Diner Dash

While I definitely wouldn’t consider myself an avid game player, I have done my fair share of gaming. Growing up with a younger brother forced me to play pretty much every Nintendo game created along with a few Xbox and Play Station games as well. There is one game that I have noticed has been around for quite some time. That game is Diner Dash. Initially developed by GameLab and now owned by PlayFirst, Diner Dash is one of the best-selling downloadable games of all time. I have played almost every version, as it is available on multiple platforms including PC, Mac, consoles and mobile. For some reason, the game never gets old.

The basic plot of the game is centered on a young waitress named Flo. She purchases a diner, which she has to fix up and wait at. Through the many versions of the game, Flo continues to open more and more restaurants, each one becoming progressively nicer as the game increases in difficulty.

Playing Diner Dash involves seating customers and guiding Flo around her restaurant to serve its patrons. If she makes enough money at the end of each round, the player progresses to the next level. To place customers in their seats, players must drag and drop them (controls vary due to whichever medium they are playing the game on). Then the player moves Flo around, first to the table to take the order, then to the chef to place it and finally back to the table to bring the food. After waiting for the customers to finish eating, Flo must return to the table, clear it, and collect the check. With each action, the player receives points and bonuses are awarded for speed or repetition. In order to prevent point losses, the player must watch the hearts floating over customer heads. If something is taking too long or is considered poor service, the hearts fade. When no more hearts remain, customers leave the restaurant. Here, the player looses the most points. Once the time runs out, points are added and if the player earned enough the move on to the next level. With each level, table sizes grow and players are introduced to customers with varying personalities. Some customers don’t mind the extra wait while others are constantly in a rush. Mastering the personalities is definitely beneficial when playing the game.

In my opinion, the games basic format is what keeps me coming back each time. Graphics are simple and straightforward, which always seems slightly refreshing with the overly complicated games out there right now. I think that this is definitely one of those games that people return to because of familiarity.

From a marketing perspective, I believe that the company has done an excellent job staying relevant. Game updates, new versions and expanding platforms all contribute to why Diner Dash is still talked about 9 years after its creation. Today, the game is on Facebook where players can now interact with friends throughout game play.

In my opinion, this is a great game and has really set a standard for time management games as a whole. What do you guys think? Has anyone else played Diner Dash?
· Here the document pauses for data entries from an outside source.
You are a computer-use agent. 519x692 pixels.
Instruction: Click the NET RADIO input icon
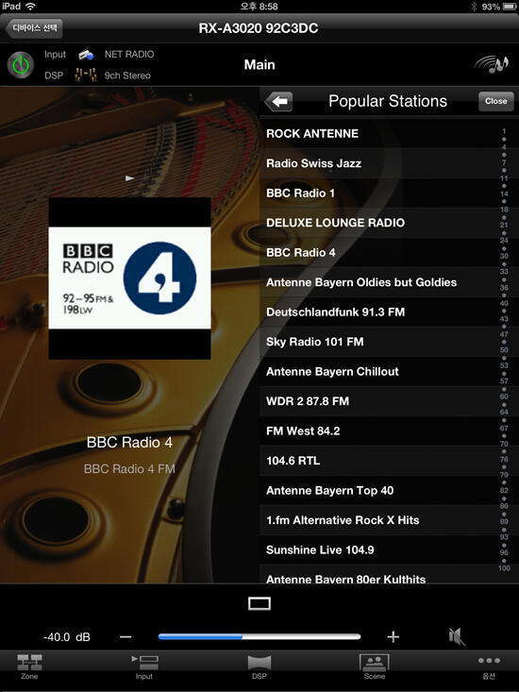(x=86, y=55)
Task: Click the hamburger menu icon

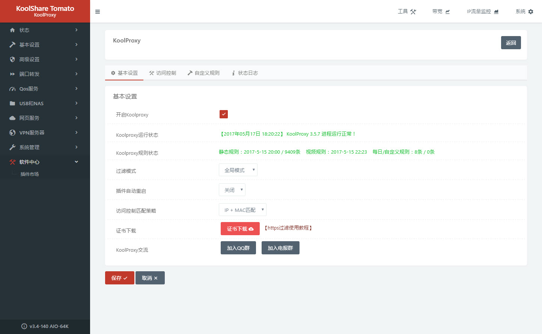Action: 98,12
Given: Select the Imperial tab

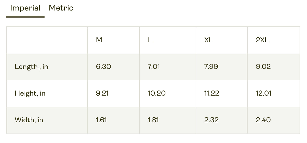Looking at the screenshot, I should coord(25,8).
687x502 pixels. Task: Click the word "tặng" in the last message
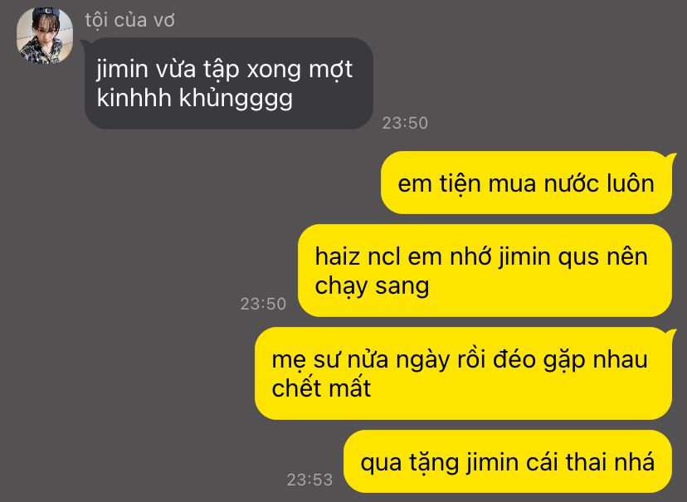coord(434,463)
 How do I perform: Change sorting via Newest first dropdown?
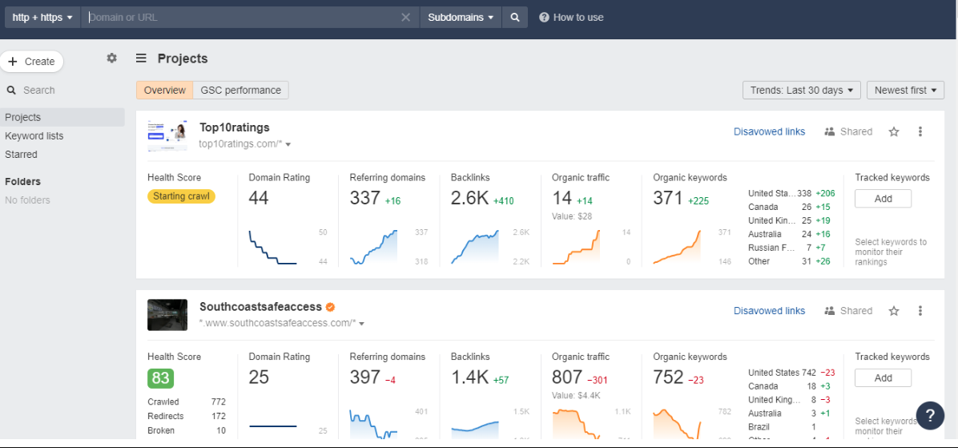tap(905, 91)
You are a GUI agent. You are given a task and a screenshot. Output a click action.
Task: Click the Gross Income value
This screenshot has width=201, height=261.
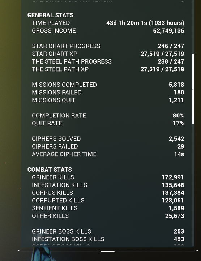pos(168,31)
Below is a video clip showing one of the Diner Dash versions…

  1. khausoul said:

    It’s interesting to note that in the youtube video, they introduce Flo as looking “better than ever.” I’ve never played the game, so I don’t know if that contributes to anything, but the fact that it is a girl character and they emphasize that she looks better seems like a gender stereotype. I am under the impression that if it was a male character that the marketing strategy would not be advertising that he is looking better than ever and follow it with a snapshot of him. It’s interesting that even something as simple as that can send a subtle message to the audience about gender norms. I additionally clicked on some of the other links that advertise the game and you can dress her up in different things. It all makes me wonder if the same mode would be available if it were a male character.

  2. lpsmit said:

    I played and loved this game. It, for some reason, it very addictive. I must also add that over the years, based on the youtube video, the games visual appeal has gotten much better, but the game’s concept has stayed the same. Before it was a little dull in color and very flat, literally. Now, the colors pop out at you and it looks to be 3D.

    I think that by placing the game on Facebook, the creators have opened up the door for people to continue talking about it. When the game first came out, the only way a person could play is by downloading it from a gaming site, which for many people at my age weren’t allowed to do at the time. By placing it on a social network, and making the game a multiplayer game, the creators and advertisers open their audience to a much broader audience.